John and Dan have clearly written a stupid article more influenced by domestic American politics than any genuine understanding of international affairs. Are John and Dan about to say that the Biden administration's policies vis-a-vis China have to be abandoned because they are materially identical to Trump's stance on China? No, they won't. John and Dan, like so many Blob creatures, care more about style and tone than substance. Like many members of the contemporary bureaucratic, academic, and media elite, they care more about sizzle than steak. Much like the credulous rubes who were foolish enough to invest in Trump's businesses, they have been taken in by a sales pitch (albeit a sales pitch with a different tone than Trump's preferred version) rather than cooly and logically evaluating the actual material qualities of the product being sold.

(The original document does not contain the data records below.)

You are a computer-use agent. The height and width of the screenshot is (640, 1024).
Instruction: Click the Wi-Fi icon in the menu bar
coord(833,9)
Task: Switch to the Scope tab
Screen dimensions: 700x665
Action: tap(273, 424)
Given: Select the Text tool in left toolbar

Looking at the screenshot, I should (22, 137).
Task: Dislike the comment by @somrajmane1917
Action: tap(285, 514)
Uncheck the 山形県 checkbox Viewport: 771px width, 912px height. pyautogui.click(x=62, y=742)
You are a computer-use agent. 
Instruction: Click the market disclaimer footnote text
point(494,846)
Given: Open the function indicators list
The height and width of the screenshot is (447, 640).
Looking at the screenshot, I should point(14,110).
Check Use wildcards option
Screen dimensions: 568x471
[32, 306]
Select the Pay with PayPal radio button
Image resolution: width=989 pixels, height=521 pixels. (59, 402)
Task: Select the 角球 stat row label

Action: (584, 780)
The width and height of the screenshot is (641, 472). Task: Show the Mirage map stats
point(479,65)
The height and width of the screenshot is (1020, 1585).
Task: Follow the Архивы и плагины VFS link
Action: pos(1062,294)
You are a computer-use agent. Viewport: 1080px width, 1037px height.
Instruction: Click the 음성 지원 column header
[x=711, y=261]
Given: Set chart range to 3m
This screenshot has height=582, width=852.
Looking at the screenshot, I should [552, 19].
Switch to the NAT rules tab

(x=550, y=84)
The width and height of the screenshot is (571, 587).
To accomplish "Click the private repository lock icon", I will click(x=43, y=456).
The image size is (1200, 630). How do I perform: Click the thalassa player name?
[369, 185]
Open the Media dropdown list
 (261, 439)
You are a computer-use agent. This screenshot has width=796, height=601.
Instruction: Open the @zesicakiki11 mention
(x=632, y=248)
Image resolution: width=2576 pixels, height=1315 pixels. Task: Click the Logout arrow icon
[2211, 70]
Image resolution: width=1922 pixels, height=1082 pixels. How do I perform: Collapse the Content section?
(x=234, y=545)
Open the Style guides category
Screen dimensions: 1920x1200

This is not the mark of wise decision-making.
I wonder if John and Dan would be able to defend (a) the strategic logic of adopting a dual containment policy with respect to China and Russia simultaneously (is there any reason to suspect that it will end up different than the dual containment policy towards Iraq and Iran we adopted in the 1990s), (b) the strategic propriety of attempting to bring Ukraine into NATO despite the staggering cost it will take to defend it and the lack of capabilities it brings to the alliance, or (c) the strategic logic of attempting to give Taiwan a security guarantee despite the fact that it is a redline issue for China. They certainly cannot do so on the merits. Not only are the overall objectives of Dan and John foolish, but they don't even seem to be able to develop a clearsighted strategy to achieve those objectives and they don't seem to think that the Untied States has to prioritize some objectives and therefore make tradeoffs with respect to others. No, this kind of strategic thinking is too complicated for their Yaley heads, so they best they can do is try to say "well you sound like TRUMP!"